XHMTM-FM
- Montemorelos, Nuevo León; Mexico;
- Frequency: 91.3 FM
- Branding: Pa La Raza 91.3

Programming
- Format: Christian radio

Ownership
- Owner: José Armando de la Cruz Rodríguez

History
- First air date: August 5, 2019 (on 91.3)
- Former frequencies: 88.3 FM (as a pirate)
- Call sign meaning: "Montemorelos"

Technical information
- Licensing authority: CRT
- Class: A
- ERP: 2.5 kW
- HAAT: 23.6 m (77 ft)
- Transmitter coordinates: 25°10′59.09″N 99°50′19.1″W﻿ / ﻿25.1830806°N 99.838639°W

Links
- Website: Pa'La Raza 91.3 FM website

= XHMTM-FM =

Radio station in Montemorelos, Nuevo León

XHMTM-FM is a radio station on 91.3 FM in Montemorelos, Nuevo León.

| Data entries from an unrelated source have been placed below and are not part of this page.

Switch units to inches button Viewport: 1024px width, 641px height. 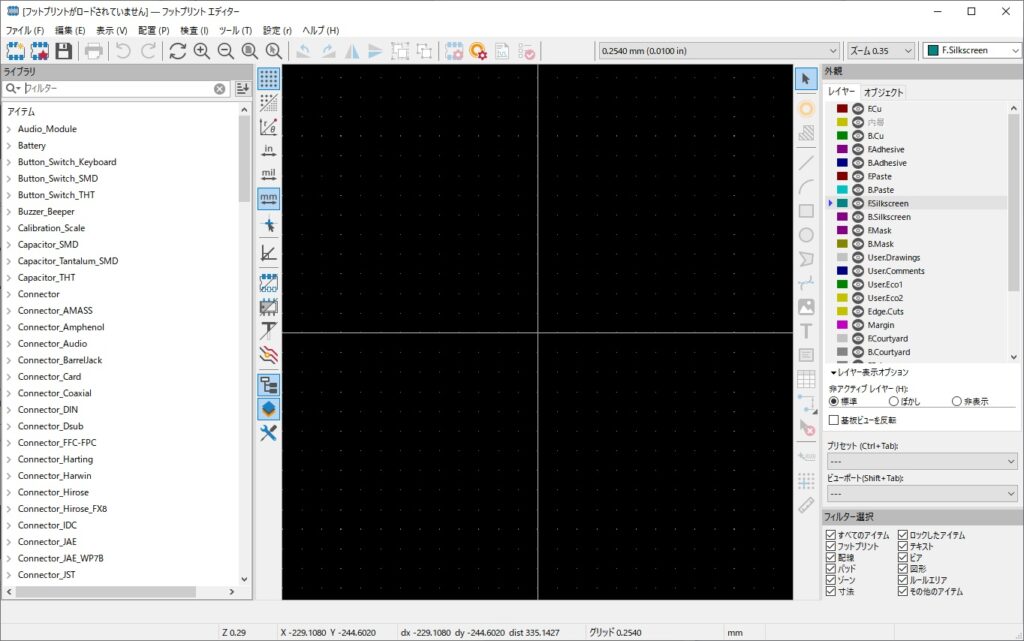[268, 150]
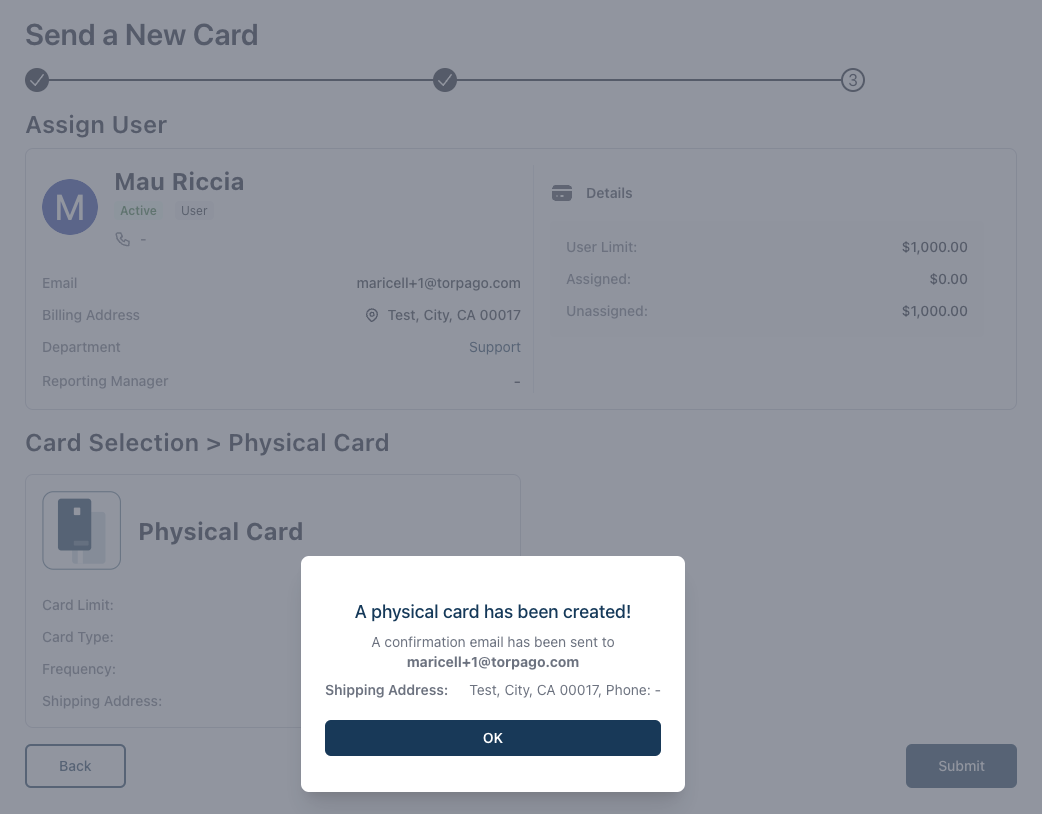Click the Physical Card title text
The height and width of the screenshot is (814, 1042).
[x=221, y=532]
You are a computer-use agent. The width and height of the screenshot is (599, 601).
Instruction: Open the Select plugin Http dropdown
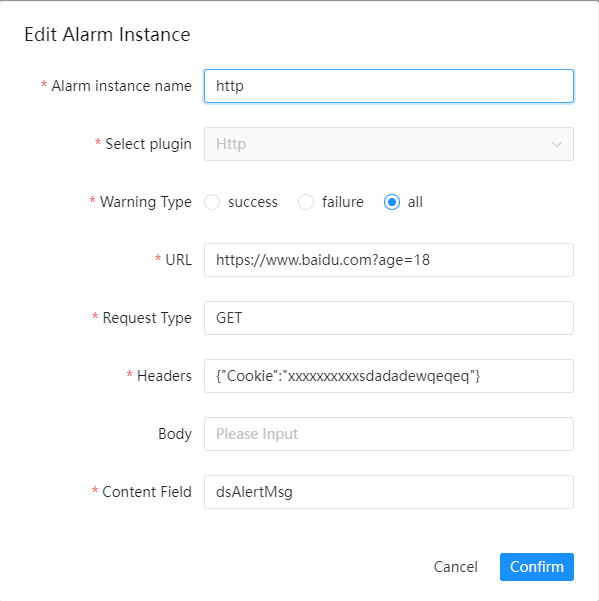(389, 144)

Mexico. The station is owned by José Armando de la Cruz Rodríguez and carries a Spanish-language Christian format under the name Pa La Raza 91.3.

==History==
Armando de la Cruz filed for a social station in Montemorelos on March 6, 2014. Five years to the day, on March 6, 2019, the Federal Telecommunications Institute in comparative hearing selected the application over a competing bid for the frequency from Fundación Cultural para la Sociedad Mexicana, A.C. de la Cruz's existing Christian pirate station, Radio Libertad, moved from 88.3 to the legal 91.3 on August 5, 2019, In 29 August 2026 Radio Libertad moved the name Pa La Raza 91.3 FM.